--- START ---
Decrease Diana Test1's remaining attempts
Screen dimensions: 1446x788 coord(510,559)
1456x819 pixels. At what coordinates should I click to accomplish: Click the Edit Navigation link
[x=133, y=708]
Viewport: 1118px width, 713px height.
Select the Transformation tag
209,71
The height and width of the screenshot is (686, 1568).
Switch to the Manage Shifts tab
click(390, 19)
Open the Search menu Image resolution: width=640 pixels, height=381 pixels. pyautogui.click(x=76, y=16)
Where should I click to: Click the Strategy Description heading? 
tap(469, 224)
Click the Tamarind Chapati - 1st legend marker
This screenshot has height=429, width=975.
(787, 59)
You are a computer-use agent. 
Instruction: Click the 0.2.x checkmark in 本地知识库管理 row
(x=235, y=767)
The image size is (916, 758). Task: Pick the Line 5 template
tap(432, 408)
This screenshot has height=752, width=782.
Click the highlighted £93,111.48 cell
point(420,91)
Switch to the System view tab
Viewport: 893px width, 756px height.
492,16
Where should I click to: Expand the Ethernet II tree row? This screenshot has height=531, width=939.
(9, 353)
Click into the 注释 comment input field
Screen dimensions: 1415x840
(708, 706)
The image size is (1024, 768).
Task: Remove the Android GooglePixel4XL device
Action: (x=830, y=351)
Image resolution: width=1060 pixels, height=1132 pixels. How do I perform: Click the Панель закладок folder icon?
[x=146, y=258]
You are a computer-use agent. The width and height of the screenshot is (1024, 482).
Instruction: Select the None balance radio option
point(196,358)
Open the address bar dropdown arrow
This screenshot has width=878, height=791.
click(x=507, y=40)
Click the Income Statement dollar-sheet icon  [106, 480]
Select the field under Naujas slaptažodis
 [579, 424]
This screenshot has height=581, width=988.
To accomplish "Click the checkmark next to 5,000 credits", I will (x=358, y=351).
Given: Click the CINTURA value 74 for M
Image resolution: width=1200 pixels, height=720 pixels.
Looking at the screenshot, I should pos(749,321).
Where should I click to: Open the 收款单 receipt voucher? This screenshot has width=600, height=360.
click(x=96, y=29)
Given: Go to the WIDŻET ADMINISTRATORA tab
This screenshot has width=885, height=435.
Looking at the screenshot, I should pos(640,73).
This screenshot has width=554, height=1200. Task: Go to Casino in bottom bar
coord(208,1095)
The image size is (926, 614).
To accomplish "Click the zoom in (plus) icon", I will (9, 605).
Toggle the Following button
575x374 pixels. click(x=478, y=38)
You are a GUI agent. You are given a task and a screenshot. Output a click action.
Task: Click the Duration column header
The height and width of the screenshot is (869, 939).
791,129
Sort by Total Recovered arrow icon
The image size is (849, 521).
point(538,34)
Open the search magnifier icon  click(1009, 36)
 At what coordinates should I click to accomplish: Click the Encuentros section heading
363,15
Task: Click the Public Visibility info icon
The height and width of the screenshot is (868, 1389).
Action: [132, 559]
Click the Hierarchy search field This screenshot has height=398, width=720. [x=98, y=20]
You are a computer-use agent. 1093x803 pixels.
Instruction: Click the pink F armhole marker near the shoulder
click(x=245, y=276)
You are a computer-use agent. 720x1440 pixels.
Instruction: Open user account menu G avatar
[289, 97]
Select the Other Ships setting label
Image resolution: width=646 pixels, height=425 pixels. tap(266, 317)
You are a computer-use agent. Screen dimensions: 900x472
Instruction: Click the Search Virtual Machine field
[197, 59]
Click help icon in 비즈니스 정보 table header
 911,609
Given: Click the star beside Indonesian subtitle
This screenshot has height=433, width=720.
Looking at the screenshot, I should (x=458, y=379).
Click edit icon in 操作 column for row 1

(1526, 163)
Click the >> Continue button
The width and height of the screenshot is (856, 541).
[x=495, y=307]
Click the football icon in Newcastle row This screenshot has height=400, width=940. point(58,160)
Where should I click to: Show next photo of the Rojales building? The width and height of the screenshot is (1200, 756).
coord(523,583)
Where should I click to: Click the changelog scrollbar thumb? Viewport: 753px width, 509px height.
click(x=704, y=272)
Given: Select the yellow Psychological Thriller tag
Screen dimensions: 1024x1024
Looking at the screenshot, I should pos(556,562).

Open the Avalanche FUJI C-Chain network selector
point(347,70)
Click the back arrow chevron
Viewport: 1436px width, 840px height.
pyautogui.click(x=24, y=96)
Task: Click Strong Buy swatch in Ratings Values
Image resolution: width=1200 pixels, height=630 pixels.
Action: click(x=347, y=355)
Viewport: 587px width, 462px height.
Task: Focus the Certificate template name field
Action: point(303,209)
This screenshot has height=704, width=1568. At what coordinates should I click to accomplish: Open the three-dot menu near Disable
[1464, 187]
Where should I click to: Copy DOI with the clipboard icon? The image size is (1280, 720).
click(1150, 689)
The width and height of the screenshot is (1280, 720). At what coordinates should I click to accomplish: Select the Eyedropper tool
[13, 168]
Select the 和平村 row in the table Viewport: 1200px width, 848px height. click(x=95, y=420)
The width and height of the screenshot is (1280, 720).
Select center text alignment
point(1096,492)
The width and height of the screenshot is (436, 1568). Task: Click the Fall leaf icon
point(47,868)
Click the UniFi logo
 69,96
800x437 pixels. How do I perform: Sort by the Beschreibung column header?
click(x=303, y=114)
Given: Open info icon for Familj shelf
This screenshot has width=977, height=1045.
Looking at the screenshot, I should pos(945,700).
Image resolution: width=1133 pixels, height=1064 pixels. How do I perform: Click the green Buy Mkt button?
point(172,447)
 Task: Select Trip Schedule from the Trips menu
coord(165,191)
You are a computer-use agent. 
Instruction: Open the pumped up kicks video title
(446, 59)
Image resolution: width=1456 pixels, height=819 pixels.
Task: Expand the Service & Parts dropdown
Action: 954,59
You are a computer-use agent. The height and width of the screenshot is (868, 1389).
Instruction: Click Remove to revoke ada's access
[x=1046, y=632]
--- END ---
> **Assignment**
For every line of the material that holds the word "info", make a copy.

> **Solution to this problem**
Task: Click the Public Visibility info icon
Given: Open info icon for Familj shelf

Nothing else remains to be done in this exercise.